TRAVAIL À FAIRE:
1/ Recopiez, dans le texte sur le totem des sœurs Ottermann, le passage qui va de « Les deux sœurs » jusqu'à « détaille la sculptrice. ».
2/ Prolongez le texte sur le totem des sœurs Ottermann à partir de sa dernière phrase.

Les deux sœurs Ottermann sont représentées sur le totem, haut de plusieurs mètres. « Cette création raconte l’histoire du lieu , explique Alexandra Gerber, sculptrice sur bois. La présence des deux femmes est toujours forte. Elles ont marqué les gens. J’ai souhaité les faire vivre à travers mon travail. » Les passions des deux femmes, la conception de coussins et le tricot, ne seront pas oubliées. « Il est nécessaire de lier le totem avec les habitations à l’aide de fil rappelant le tricot », détaille la sculptrice.

 

 Le site ré-ouvre pour les visites à partir du 09 mars.... Nous sommes le 07... c'est raté

 

La Petite pierre

 

Nous poursuivons notre route vers la Petite Pierre.

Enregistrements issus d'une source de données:
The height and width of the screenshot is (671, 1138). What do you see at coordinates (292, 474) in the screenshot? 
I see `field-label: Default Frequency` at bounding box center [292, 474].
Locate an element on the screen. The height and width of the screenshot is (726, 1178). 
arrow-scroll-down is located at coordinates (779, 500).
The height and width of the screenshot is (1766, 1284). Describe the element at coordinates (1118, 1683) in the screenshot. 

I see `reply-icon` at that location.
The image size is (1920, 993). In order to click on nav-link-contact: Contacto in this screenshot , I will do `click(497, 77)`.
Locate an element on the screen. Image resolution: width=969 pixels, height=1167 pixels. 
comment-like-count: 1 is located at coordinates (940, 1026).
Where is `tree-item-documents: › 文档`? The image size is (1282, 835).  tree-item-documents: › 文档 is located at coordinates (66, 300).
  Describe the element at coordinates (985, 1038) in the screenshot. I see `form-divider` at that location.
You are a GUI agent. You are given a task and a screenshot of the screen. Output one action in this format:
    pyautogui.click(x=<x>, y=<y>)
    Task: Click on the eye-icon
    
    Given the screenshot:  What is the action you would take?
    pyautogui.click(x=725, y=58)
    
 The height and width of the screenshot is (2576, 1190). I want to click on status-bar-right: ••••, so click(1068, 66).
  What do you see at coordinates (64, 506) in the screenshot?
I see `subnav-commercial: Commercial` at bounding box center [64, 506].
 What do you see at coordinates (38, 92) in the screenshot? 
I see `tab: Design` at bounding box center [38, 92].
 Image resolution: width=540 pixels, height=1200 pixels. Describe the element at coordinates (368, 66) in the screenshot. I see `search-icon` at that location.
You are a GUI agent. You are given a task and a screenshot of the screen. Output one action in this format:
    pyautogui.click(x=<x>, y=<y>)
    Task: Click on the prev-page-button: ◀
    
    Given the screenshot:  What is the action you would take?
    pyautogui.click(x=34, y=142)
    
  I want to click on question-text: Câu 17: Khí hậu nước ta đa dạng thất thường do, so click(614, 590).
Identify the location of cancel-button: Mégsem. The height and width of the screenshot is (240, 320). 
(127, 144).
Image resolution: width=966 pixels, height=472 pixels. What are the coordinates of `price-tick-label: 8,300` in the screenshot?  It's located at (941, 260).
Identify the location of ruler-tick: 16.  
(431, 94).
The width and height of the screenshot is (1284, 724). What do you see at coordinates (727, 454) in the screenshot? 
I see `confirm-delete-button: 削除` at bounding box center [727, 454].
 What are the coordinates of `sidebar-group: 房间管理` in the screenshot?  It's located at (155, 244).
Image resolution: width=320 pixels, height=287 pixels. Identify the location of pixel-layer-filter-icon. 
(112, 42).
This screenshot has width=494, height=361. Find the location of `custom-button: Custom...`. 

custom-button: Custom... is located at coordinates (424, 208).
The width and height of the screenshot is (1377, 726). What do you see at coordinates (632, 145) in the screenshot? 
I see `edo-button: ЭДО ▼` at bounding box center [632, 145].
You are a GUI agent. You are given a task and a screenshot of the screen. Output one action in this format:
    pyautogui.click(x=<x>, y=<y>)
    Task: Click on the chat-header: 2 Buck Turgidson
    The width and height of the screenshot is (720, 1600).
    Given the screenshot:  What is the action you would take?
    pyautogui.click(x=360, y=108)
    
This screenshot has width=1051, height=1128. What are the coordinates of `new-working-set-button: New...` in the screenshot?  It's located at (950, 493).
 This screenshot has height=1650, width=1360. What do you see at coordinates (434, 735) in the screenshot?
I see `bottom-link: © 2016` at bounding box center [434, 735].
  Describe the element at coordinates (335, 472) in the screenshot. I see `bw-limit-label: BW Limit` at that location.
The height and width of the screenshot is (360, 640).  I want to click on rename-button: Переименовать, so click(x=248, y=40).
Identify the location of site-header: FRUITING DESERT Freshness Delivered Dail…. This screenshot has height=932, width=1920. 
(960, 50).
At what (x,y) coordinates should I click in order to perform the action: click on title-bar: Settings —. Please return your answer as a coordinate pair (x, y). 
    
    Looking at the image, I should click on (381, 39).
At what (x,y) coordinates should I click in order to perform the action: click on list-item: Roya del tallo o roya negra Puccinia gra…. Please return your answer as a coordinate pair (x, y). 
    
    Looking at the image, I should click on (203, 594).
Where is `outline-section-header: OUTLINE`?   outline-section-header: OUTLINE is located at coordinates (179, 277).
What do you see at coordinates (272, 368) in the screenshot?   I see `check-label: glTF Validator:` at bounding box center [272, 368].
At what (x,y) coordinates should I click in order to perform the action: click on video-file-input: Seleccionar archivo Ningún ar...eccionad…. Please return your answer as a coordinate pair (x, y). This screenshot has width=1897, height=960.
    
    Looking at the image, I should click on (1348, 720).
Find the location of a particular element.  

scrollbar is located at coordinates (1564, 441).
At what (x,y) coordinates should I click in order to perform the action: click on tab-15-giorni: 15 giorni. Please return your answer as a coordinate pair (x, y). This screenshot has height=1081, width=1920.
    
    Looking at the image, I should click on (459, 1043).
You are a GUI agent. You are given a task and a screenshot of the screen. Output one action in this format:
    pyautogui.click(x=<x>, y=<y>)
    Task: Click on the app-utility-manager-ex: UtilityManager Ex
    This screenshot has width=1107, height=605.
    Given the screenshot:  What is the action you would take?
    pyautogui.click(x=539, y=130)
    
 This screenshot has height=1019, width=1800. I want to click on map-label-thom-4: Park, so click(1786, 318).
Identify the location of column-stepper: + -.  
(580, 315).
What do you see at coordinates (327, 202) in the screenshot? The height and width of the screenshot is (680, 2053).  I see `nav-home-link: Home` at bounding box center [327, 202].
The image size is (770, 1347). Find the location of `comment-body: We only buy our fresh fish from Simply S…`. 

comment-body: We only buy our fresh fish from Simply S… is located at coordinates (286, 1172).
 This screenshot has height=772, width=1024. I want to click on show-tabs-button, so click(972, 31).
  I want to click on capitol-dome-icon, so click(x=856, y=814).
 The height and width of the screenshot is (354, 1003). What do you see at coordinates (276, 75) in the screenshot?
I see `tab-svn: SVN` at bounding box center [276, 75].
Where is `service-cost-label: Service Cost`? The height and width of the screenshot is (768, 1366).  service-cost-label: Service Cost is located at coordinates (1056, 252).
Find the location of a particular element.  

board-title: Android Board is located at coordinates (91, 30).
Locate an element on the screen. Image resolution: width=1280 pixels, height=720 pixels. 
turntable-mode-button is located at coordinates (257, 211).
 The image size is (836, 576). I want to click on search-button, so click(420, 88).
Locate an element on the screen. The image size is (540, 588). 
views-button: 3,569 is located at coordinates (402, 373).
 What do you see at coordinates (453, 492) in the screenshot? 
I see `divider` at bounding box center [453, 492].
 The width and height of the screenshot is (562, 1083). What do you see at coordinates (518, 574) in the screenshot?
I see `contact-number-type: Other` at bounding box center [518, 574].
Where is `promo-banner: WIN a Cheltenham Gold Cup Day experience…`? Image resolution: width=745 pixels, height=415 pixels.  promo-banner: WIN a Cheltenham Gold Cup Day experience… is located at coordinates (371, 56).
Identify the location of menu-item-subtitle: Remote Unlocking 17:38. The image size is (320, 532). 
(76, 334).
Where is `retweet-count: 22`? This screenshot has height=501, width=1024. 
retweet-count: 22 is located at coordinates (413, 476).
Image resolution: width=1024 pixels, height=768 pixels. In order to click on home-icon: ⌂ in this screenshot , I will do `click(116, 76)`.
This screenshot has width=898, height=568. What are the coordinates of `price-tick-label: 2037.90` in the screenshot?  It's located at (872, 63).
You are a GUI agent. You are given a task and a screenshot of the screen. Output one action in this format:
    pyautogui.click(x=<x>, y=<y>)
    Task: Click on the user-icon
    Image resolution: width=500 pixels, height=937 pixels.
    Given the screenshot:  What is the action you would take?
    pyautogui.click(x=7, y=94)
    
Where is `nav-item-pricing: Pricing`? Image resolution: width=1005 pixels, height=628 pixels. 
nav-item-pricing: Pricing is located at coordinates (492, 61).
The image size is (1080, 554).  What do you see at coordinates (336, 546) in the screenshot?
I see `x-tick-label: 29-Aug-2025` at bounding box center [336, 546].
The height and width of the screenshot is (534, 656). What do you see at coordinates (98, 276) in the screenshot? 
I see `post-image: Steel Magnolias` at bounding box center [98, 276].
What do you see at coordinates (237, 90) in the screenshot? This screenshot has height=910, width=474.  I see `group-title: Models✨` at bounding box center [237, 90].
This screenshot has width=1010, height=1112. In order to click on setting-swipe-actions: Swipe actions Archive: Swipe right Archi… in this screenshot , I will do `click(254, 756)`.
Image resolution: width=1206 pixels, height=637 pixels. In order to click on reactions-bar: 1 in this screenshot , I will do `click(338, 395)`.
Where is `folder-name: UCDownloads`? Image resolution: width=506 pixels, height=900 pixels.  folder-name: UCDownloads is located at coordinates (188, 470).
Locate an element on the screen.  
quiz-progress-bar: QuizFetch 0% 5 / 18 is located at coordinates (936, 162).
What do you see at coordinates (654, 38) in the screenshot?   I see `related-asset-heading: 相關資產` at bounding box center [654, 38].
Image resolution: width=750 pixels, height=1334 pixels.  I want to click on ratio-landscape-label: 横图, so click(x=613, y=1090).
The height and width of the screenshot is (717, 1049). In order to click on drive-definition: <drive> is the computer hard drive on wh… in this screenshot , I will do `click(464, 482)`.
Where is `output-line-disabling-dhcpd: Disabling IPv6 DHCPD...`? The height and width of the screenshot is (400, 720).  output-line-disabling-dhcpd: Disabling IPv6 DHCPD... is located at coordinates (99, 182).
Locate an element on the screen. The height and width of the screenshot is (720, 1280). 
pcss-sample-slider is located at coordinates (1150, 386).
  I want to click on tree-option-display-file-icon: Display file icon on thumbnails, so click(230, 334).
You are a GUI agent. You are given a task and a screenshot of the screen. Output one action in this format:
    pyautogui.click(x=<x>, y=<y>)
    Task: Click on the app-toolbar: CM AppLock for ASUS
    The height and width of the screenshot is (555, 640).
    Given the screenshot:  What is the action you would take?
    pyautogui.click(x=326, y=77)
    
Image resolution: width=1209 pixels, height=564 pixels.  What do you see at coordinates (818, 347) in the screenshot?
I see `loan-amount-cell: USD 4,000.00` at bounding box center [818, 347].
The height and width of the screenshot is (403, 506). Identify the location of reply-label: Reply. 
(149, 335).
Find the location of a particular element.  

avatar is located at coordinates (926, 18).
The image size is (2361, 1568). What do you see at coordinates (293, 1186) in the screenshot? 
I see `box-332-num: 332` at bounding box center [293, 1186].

RÉPONSES AUX TÂCHES:
1/
Les deux sœurs Ottermann sont représentées sur le totem, haut de plusieurs mètres. « Cette création raconte l’histoire du lieu , explique Alexandra Gerber, sculptrice sur bois. La présence des deux femmes est toujours forte. Elles ont marqué les gens. J’ai souhaité les faire vivre à travers mon travail. » Les passions des deux femmes, la conception de coussins et le tricot, ne seront pas oubliées. « Il est nécessaire de lier le totem avec les habitations à l’aide de fil rappelant le tricot », détaille la sculptrice.

2/
Le site est occupé dès l’époque celte, et un bourg s’y développe. Un château est construit à la fin du XIIème siècle. Au XVème siècle, le château, jusqu’alors propriété de la famille de Lutzelstein est conquis par les Comtes Palatins. L’un de ces comtes, George Jean de Veldenz, développe l’exploitation forestière et minière. Lors de la guerre de Trente Ans, et par la suite, la ville devient d’une grande importance stratégique. La ville vit aujourd’hui du tourisme.

 

Sauf que.... tout est en travaux .....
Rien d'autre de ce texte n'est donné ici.